Abstract

BACKGROUND: Postprandial hyperglycemia (PPG) is associated with micro- and macrovascular diseases in patients with T2DM. Severity of postprandial peaks depends on composition and amount of food. Circadian rhythms can influence PPG, which may determine variability of glycemia during day. According to literature, in persons without T2DM, PPG is maximum after dinner. Features of the postprandial response in patients with T2DM are not effective enough.AIM: To assess variability of postprandial glycemia based on flash glucose monitoring (FGM) depending on meal times in patients with T2DM not receiving insulin.MATERIALS AND METHODS: Open prospective study. T2DM patients were managed on FMG FreeStyle Libre. Each patient carried out 9 tests with three types of food loads: boiled buckwheat (250 grams), apple (200 grams) and white bread (30 grams) for breakfast, lunch and dinner.Statistical analysis of PPG by area under glycemic curve (AUC) and area under glycemic curve excluding starting glycemia (delta AUC), analysis of glycemia before meals (Start_gly) was carried out. Effect of time of food intake and food type was assessed with a two-way RM ANOVA using R 4.1.2. for quantitative variables, arithmetic means and standard deviations (M±SD) are presented.RESULTS: A total of 29 patients were included. Data from 17 patients, 153 food loading tests, were included in analysis. Both food type (p=0.037) and time of food intake (p=0.003) were shown to have a significant effect on the AUC. Maximum AUC values were observed after breakfast (p=0.005 vs supper, p<0.001 vs dinner), and buckwheat intake (p=0.01 vs apple).For the delta AUC only type of food (p=0.003) had significant influence.
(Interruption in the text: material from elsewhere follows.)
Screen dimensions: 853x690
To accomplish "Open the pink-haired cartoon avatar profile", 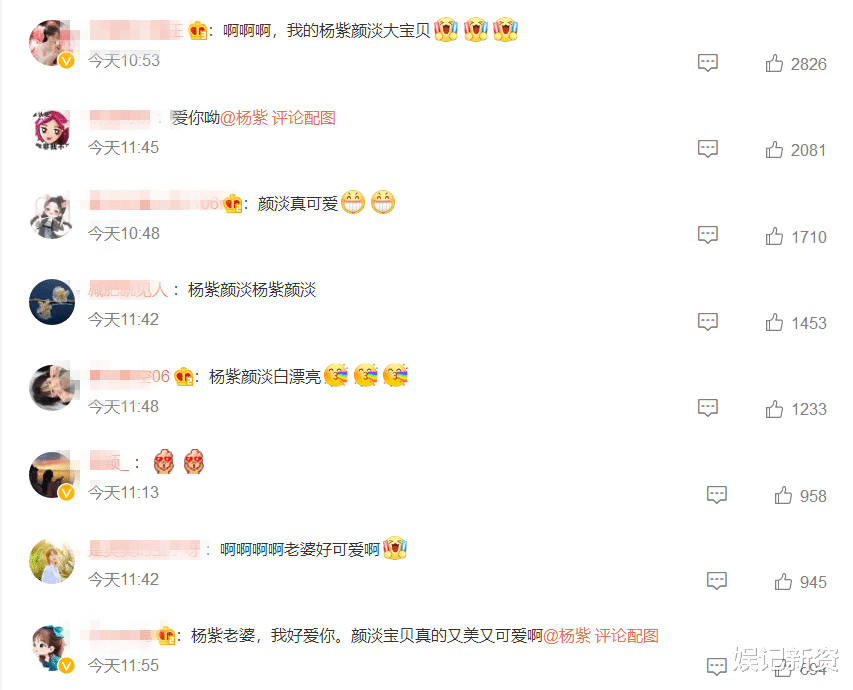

Delta AUC was higher for buckwheat than for apple (p=0.001) and wheat bread (p=0.012).CONCLUSION: Patients with T2DM who do not receive insulin have higher PCG levels after breakfast compared to lunch and dinner, regardless of the type of food load. Rise in glucose after a food load relative to initial values does not significantly differ from time of a meal, which does not coincide with known data on the maximum rise in glycemia on a food stimulus after dinner, which is observed in individuals without DM2.